Reproduce only the lines from the one with "This screenshot has" to the one with "center [58, 183].", replacing "screenshot" with "screen capture" and changing nothing else. Leave the pictures out of your answer.

**DATA TO EXAMINE:**
----

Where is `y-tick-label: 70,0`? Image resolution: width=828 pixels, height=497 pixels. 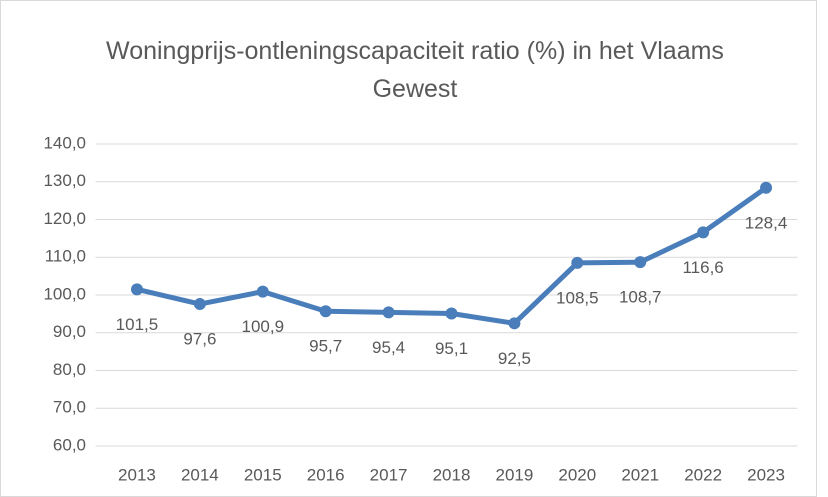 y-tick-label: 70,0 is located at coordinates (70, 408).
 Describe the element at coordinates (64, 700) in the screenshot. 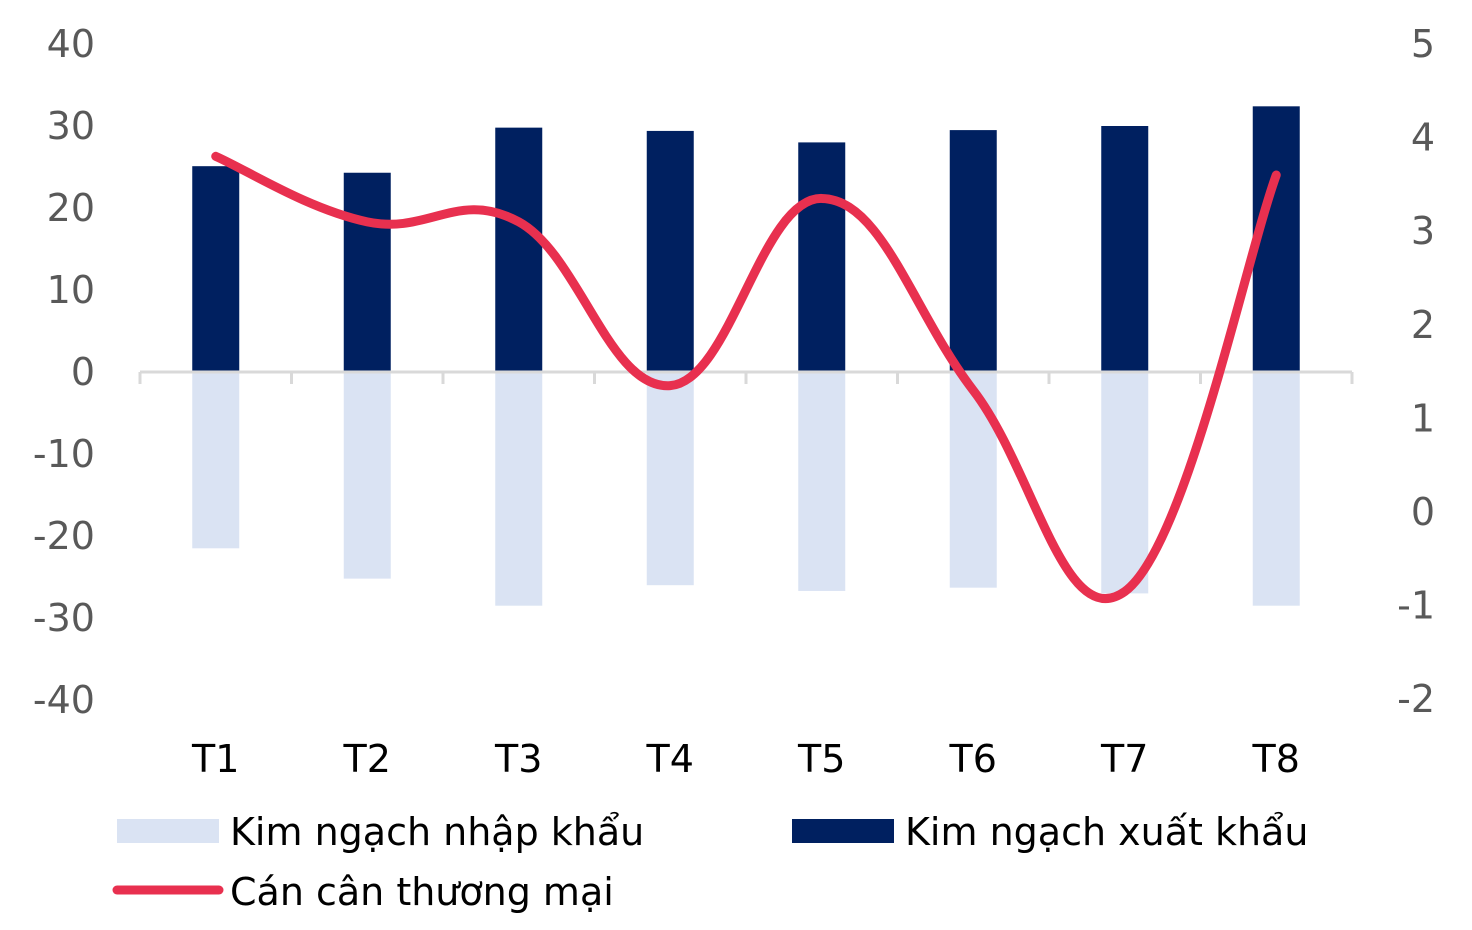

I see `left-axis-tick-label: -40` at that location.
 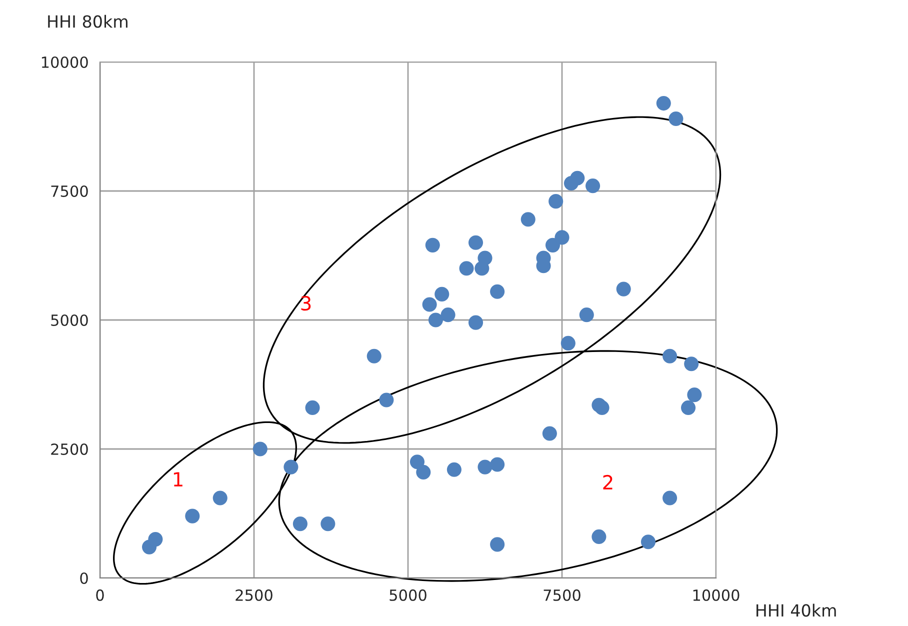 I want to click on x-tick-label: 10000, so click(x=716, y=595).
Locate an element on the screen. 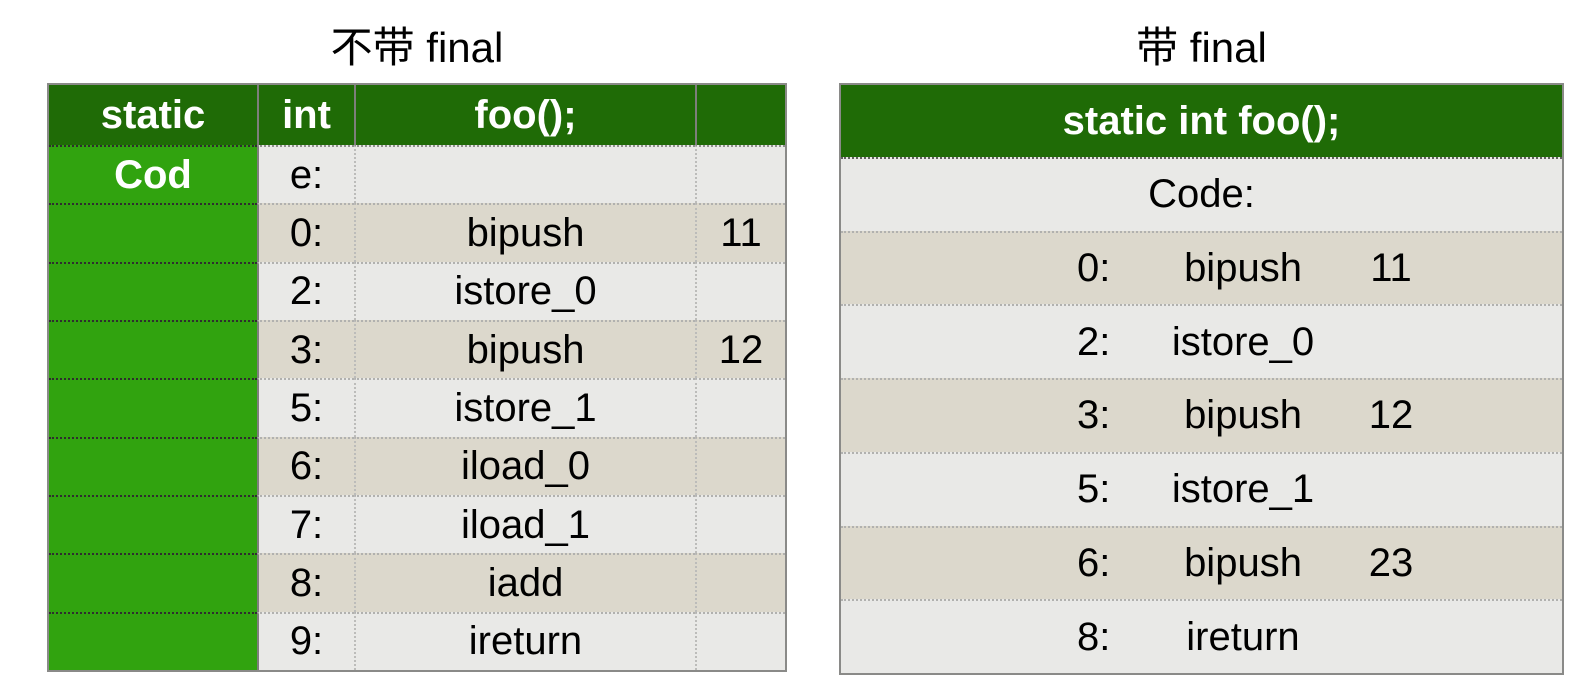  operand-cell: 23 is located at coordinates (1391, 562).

----

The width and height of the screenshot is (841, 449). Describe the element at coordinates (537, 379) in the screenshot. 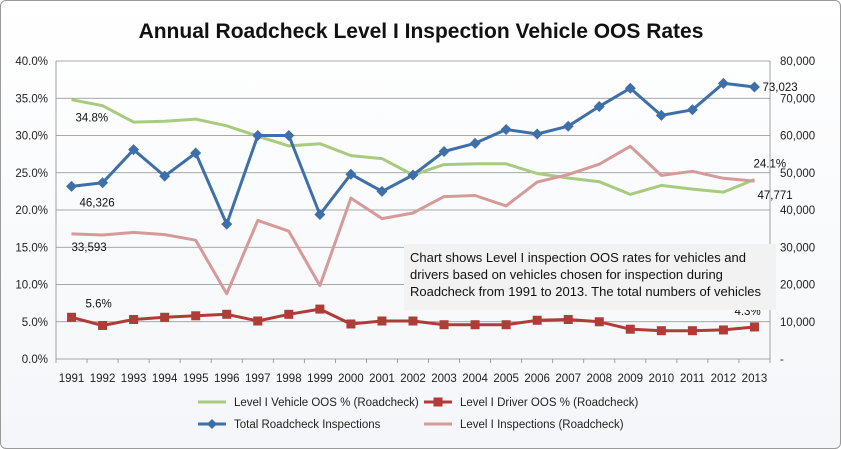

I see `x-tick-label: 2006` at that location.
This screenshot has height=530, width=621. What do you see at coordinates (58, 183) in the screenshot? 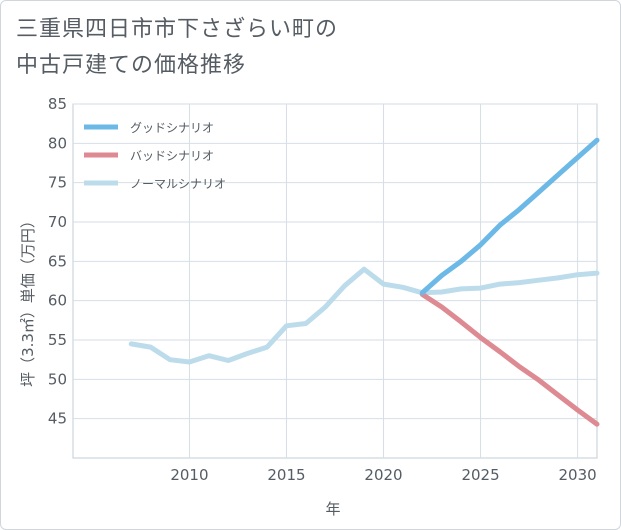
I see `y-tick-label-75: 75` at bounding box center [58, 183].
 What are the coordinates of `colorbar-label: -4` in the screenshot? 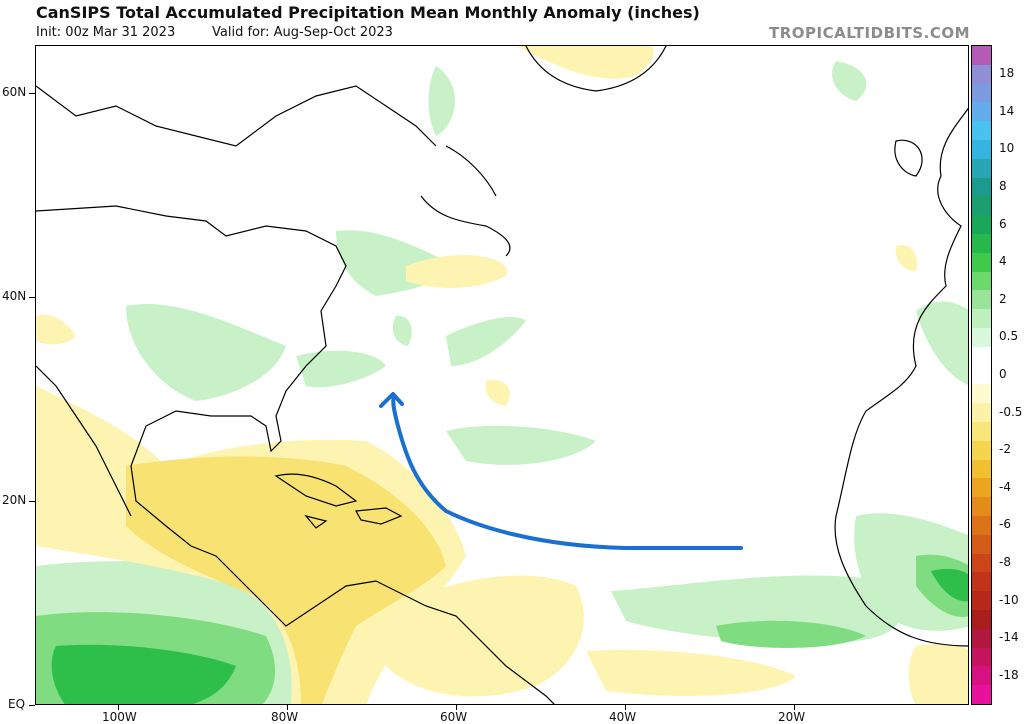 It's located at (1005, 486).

----

**ANSWER TO THIS TASK:**
This screen capture has height=530, width=621. What do you see at coordinates (58, 183) in the screen capture? 
I see `y-tick-label-75: 75` at bounding box center [58, 183].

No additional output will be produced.